It's February, which means it's spring training. Back in the late '70s I was a rabid Dodgers fan who looked forward to February as much as I looked forward to school letting out in June. When the Dodgers emerged from winter and started swinging their bats at training camp in Vero Beach, Florida, anything and everything seemed possible, conquerable. The crushing moments and thwarted ambitions of the previous seasons (in a word, the Yankees) disappeared from live memory and the slate, and scorecard, were clean again. No other feeling like it.

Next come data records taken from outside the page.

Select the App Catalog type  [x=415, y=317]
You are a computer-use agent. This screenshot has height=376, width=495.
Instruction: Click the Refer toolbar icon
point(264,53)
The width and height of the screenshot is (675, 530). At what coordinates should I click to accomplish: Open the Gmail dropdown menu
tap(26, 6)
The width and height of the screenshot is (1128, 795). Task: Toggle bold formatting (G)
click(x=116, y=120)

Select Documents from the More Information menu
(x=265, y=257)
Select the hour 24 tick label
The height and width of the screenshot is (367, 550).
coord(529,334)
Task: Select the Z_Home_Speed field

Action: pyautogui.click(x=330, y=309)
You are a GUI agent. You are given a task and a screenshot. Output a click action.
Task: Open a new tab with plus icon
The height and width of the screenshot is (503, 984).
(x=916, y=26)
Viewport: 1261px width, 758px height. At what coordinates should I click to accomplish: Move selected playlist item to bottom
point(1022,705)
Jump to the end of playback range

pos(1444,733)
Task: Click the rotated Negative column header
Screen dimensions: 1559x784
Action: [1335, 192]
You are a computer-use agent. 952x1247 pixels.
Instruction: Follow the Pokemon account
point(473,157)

That old excitement was stirring this past Saturday at FanFest at Dodger Stadium. It's an annual pre-season gathering of the faithful, a family day in the regular sense, but also in the biggest, most baseball sense. I had never been but decided to tag along this year with my nephew, a longtime blue-bleeding Dodger follower who came chiefly to get autographs from relief pitcher Kenley Jansen. A big draw at FanFest are the autograph sessions, and I was happy to learn that among the players who would be doing them (pre-purchased at $20 a pop) were former third baseman Ron Cey and catcher Steve Yeager, oldtimers from my particular era of Dodgermania whose stats I once knew like scripture. I wasn't planning on getting an autograph, but it would be good to see them. 2014 had been a tough year on several fronts, and I was looking forward to reconnecting to a sense of hope and change, to memories of victories won. The Dodgers were all that.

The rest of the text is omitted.